Un intruso sembró el caos el martes por la tarde en un establecimiento comercial de la calle Pablo Ruiz Picasso cuando, con un comportamiento de lo más extraño, se presentó en el local con un cuchillo de grandes dimensiones y se tumbó en el suelo. Según han confirmado fuentes policiales a este periódico, el sujeto no amenazó en ningún momento a otras personas ni parece que tuviera intención de robar, por lo que su conducta es todo un misterio.
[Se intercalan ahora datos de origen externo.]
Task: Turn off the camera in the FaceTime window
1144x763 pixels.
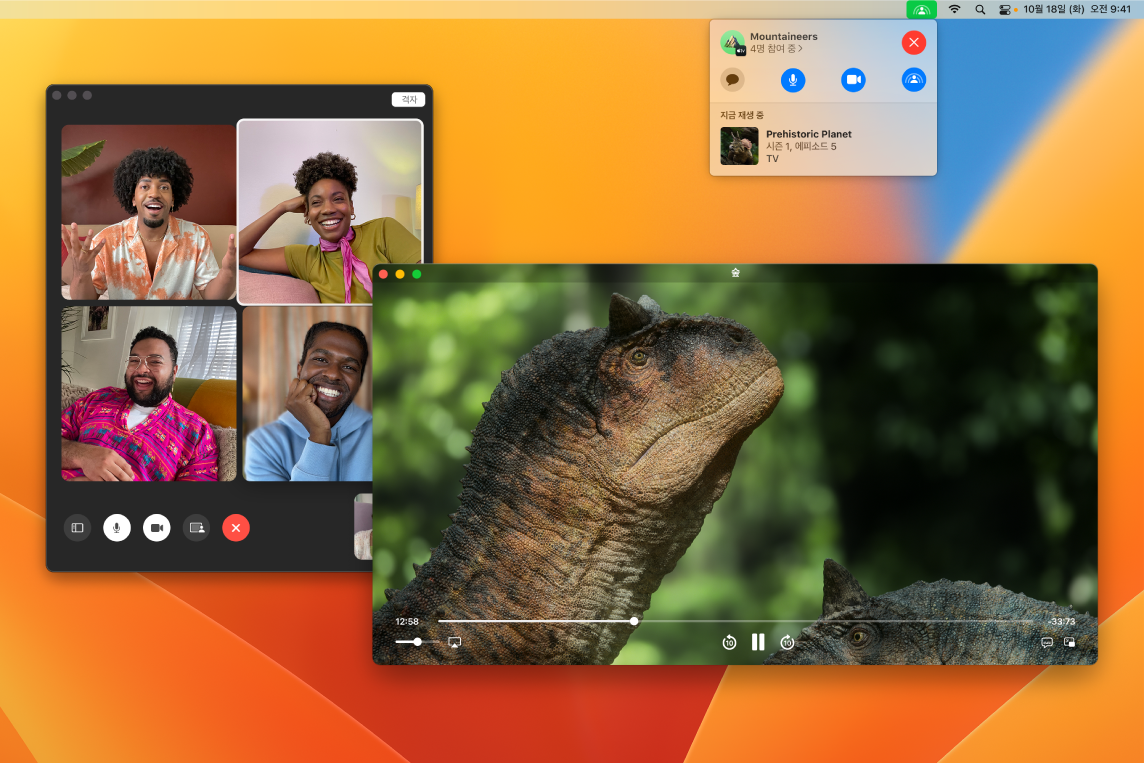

Los agentes fueron alertados por una dependienta y se personaron en el negocio, sin poder identificar al ahora detenido, que no tenía domicilio conocido en la capital del Baix Maestrat. A pesar de que los efectivos municipales le pidieron que se estuviera quieto, este no dejaba de moverse e hizo ademán de coger el cuchillo de forma agresiva. Ante la actitud del intruso y sin poder determinar cuáles eran sus intenciones --los policías temían que pudiera herir a alguien o incluso autolesionarse--, por lo que se vieron obligados a hacer uso de la pistola táser para inmovilizar al hombre. 

Los agentes locales lo engrilletaron por un presunto delito de desobediencia y lo pusieron a disposición de la Guardia Civil, queesti intenta determinar la identidad del sujeto a la vez que busca una explicación a su extraño comportamiento. 

Los agentes no descartan que la persona detenida pueda sufrir algún tipo de trastorno psicológico que justifique su conducta.

 El delito de desobediencia a la autoridad se produce cuando una persona, consciente e intencionalmente, se niega a obedecer el mandato de la autoridad. Según establece el Código Penal, quienes lo cometan pueden ser castigados con la pena de prisión de tres meses a un año o bien con una multa de seis a dieciocho meses.